_Fragmento mostrado_:
::::::::

Ahora el dato pre-jurídico –el conjunto de certezas, convicciones y evidencias del contexto social– ha adquirido una influencia mucho más significativa en el enfoque de la ley. Por ejemplo, en la camiseta de Cappato, acusado de ayudar a suicidarse a Dj Fabo, ponía: «¿De quién es mi vida?», es decir, ¿a quién pertenece mi vida? La respuesta pre-jurídica a esa pregunta implica una determinada orientación a la hora de interpretar el artículo 580 del Código Penal (instigación o ayuda al suicidio), que puede llevar a su posible eliminación del ordenamiento penal o hasta el punto de que un juez tenga que decidir si una existencia es digna de ser vivida. La jurisprudencia, mucho más que antes, no se limita a interpretar la ley sino que la crea a partir de presupuestos que se apoyan en la sensibilidad de cada juez, en general influida por la mentalidad dominante. Es en este terreno donde estoy llamado a dar mi testimonio de fe.

Un gran desafío.

::::::::

_Planteamiento_: Prosiga el fragmento sobre la influencia del dato pre-jurídico en la interpretación de la ley a partir del punto en que termina.

::::::::

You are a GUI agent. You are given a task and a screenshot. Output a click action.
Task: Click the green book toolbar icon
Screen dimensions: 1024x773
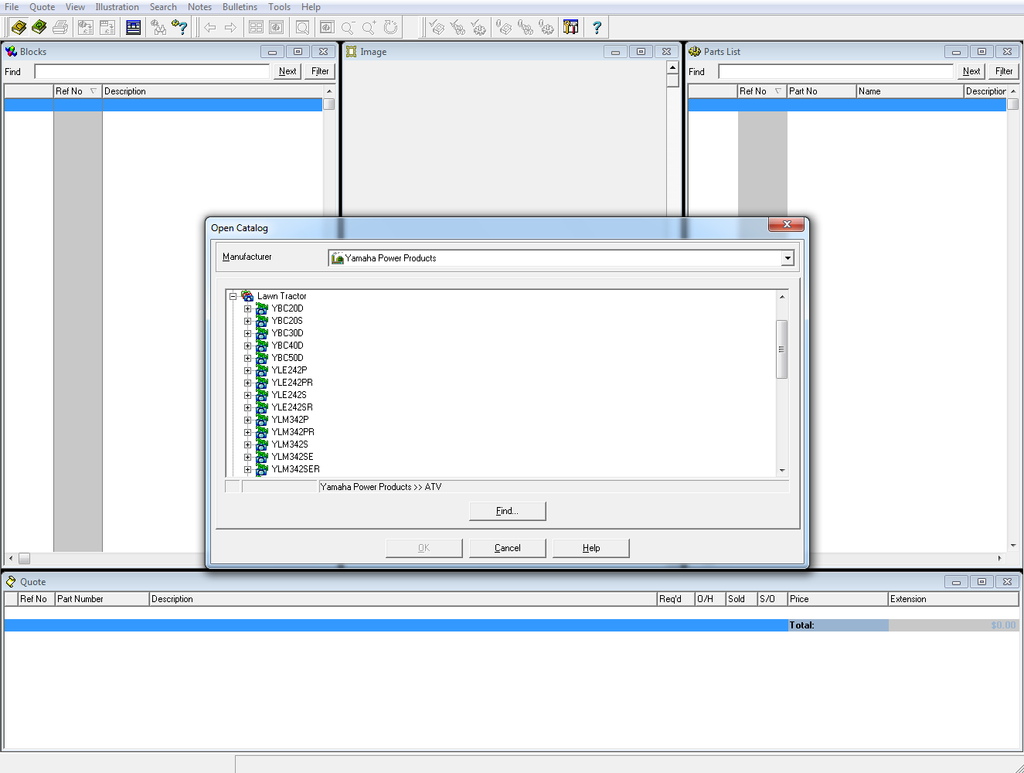tap(39, 27)
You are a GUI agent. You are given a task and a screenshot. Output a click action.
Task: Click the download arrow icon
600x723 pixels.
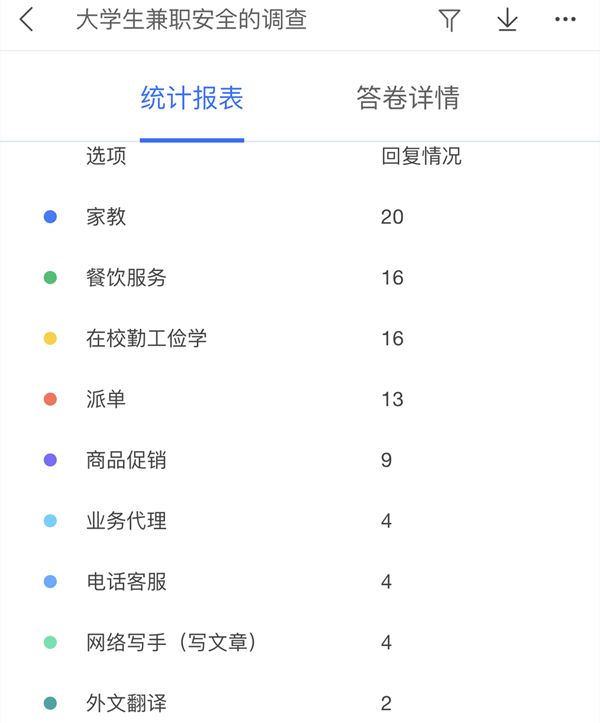point(508,20)
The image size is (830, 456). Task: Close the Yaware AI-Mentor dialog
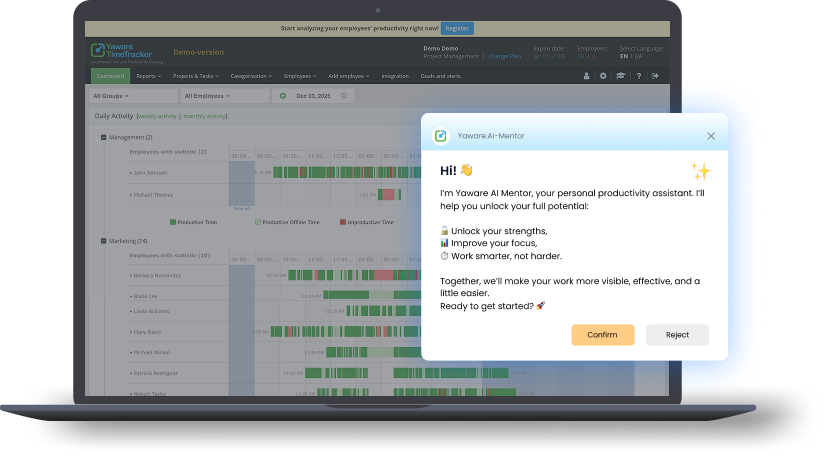[x=711, y=135]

::::::::

_Resultado obtenido_:
Sí, pero no estoy solo. Por cómo se me ha educado en el movimiento, el sujeto que actúa no está solo; en cambio, es mía la responsabilidad a la hora de juzgar. Junto a otros jueces, nos ayudamos mutuamente a afinar los criterios con los que entrar en materia. Incoherentes, llenos de defectos, límites y contradicciones, tenemos la conciencia de que en el Palacio de Justicia somos un signo de la Iglesia.

¿Qué implica eso concretamente?
Que nos veamos periódicamente para dialogar sobre temas de fondo que surgen en la jurisdicción, y sobre la propia figura del juez que para nosotros, ante todo, debe ser respetuoso con el dato normativo (ley), dejando al legislador –eje del sistema democrático– la tarea de identificar las decisiones de valor que subyacen a la regulación de las relaciones jurídicas. También tenemos encuentros con magistrados jóvenes, con los que queremos compartir cuarenta años de nuestra historia, en los que se ha creado una “tradición” a base de experiencia (la famosa mochila de la que hay que ir sacando, como nos enseñó Giussani) que se puede actualizar y verificar para afrontar nuevos problemas. Es un trabajo en devenir, que parte de lo que sucede, como retomar El sentido religioso.

¿Cómo?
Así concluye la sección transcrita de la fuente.